> Excerpted records
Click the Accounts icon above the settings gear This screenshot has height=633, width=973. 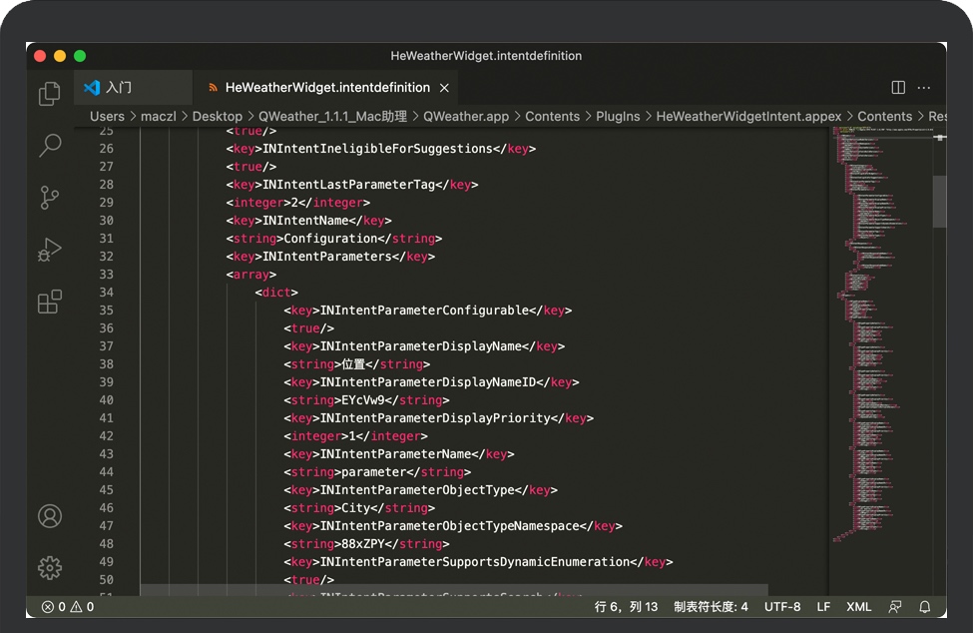[49, 516]
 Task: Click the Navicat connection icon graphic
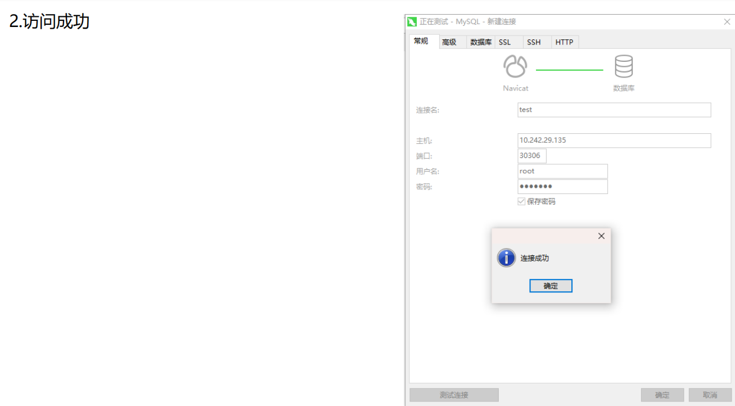click(515, 66)
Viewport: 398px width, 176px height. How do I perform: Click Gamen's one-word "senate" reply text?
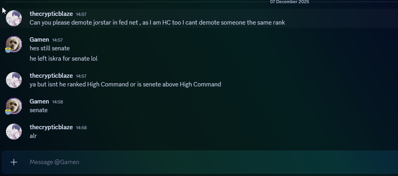pos(39,110)
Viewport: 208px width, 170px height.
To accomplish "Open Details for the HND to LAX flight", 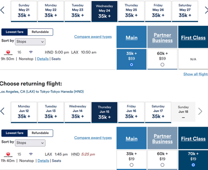I will coord(43,59).
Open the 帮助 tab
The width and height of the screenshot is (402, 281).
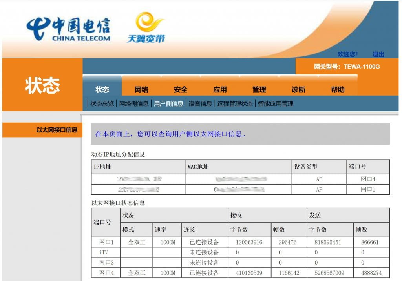pos(338,89)
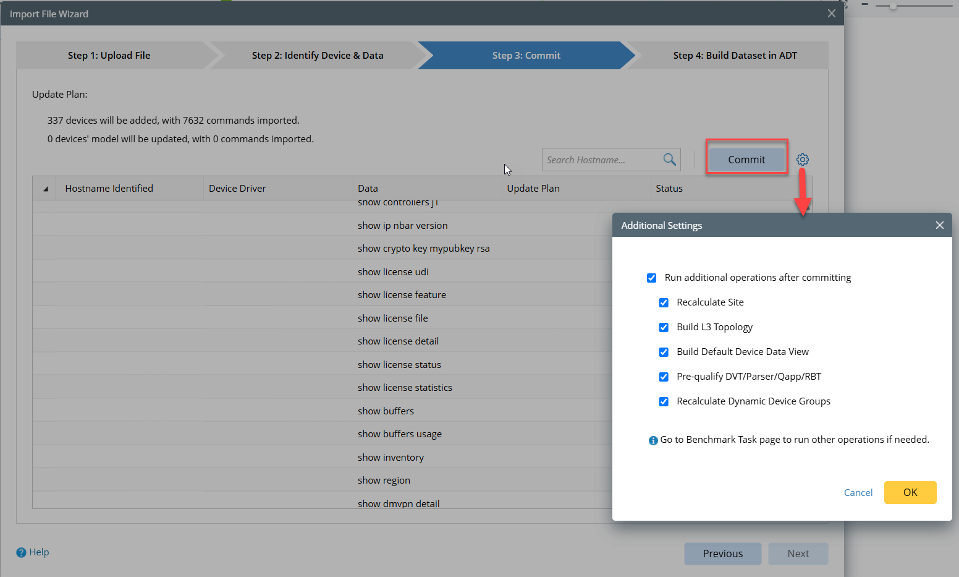Toggle the Recalculate Site checkbox
959x577 pixels.
[664, 302]
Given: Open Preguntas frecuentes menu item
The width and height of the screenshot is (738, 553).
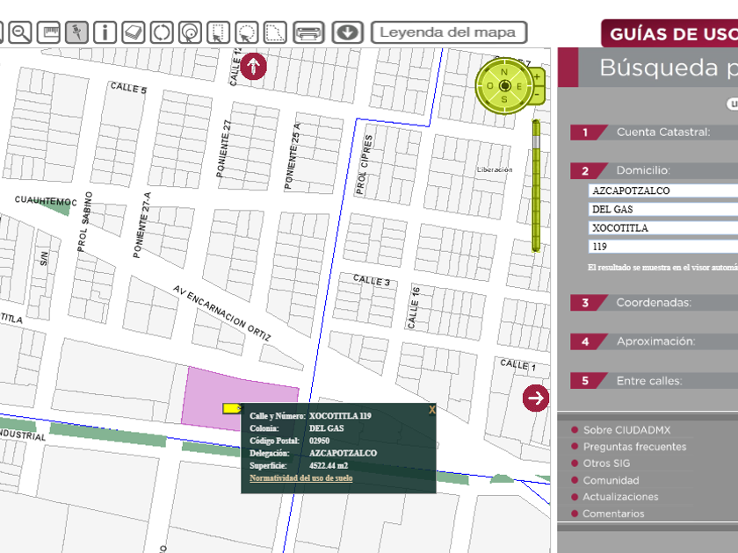Looking at the screenshot, I should click(634, 447).
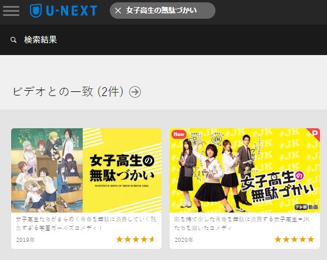Click the search field with 女子高生の無駄づかい
327x260 pixels.
coord(163,11)
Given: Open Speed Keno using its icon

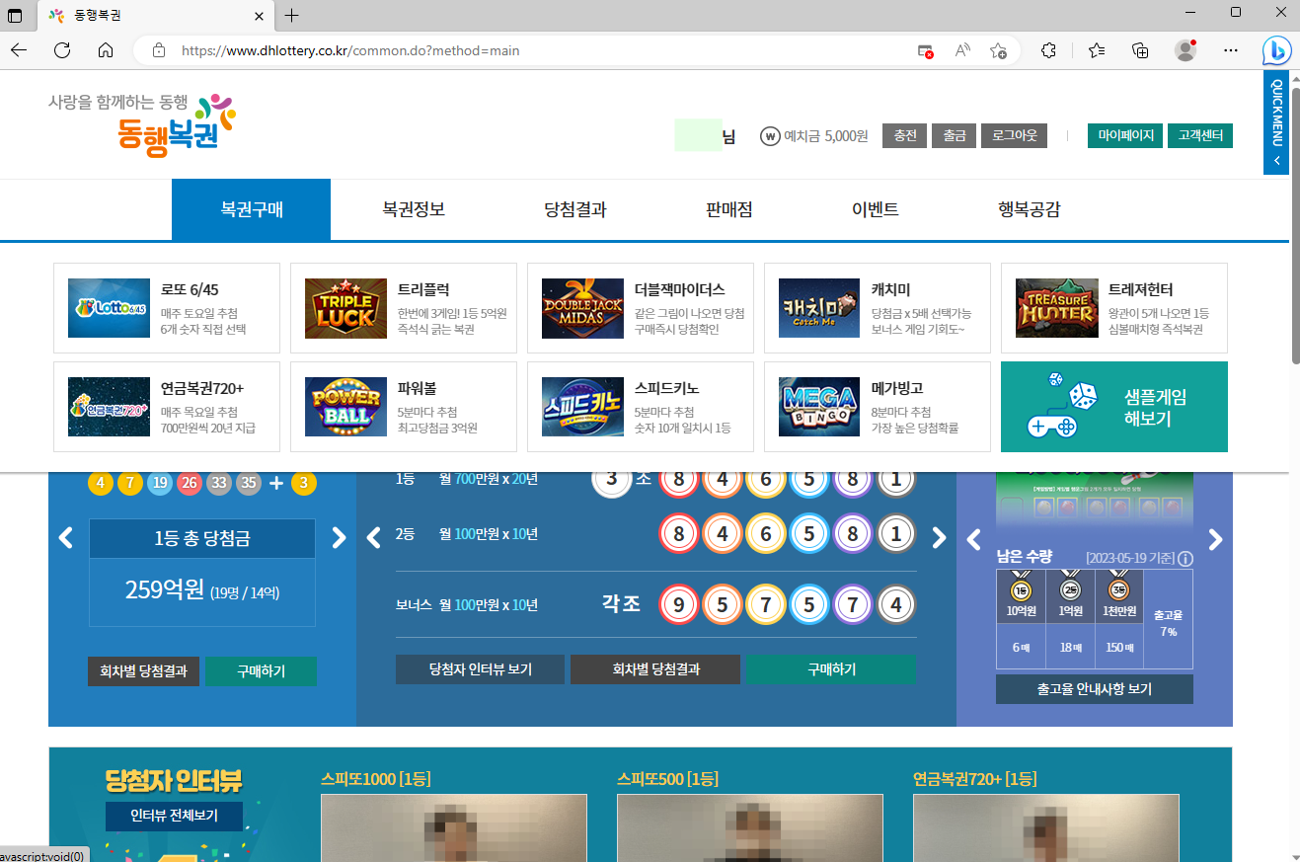Looking at the screenshot, I should pyautogui.click(x=582, y=407).
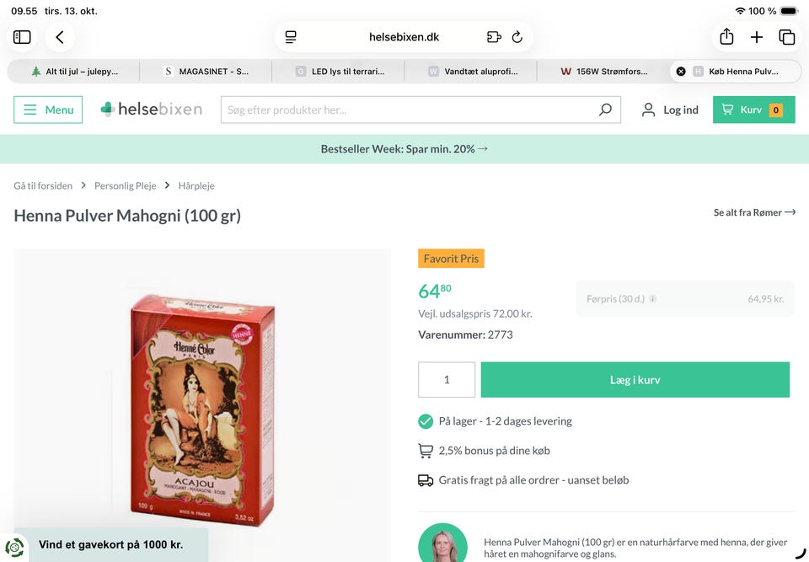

> Task requirements
Print, exactly as written, the lines from the one containing "The width and height of the screenshot is (738, 553)." to the end of the material, both ends included, and nothing else; no pictures.

> Finished task
The width and height of the screenshot is (738, 553).
Looking at the screenshot, I should click(634, 447).
Click the search field with 女子高生の無駄づかい
327x260 pixels.
coord(163,11)
Given: Open Speed Keno using its icon

Looking at the screenshot, I should pyautogui.click(x=582, y=407).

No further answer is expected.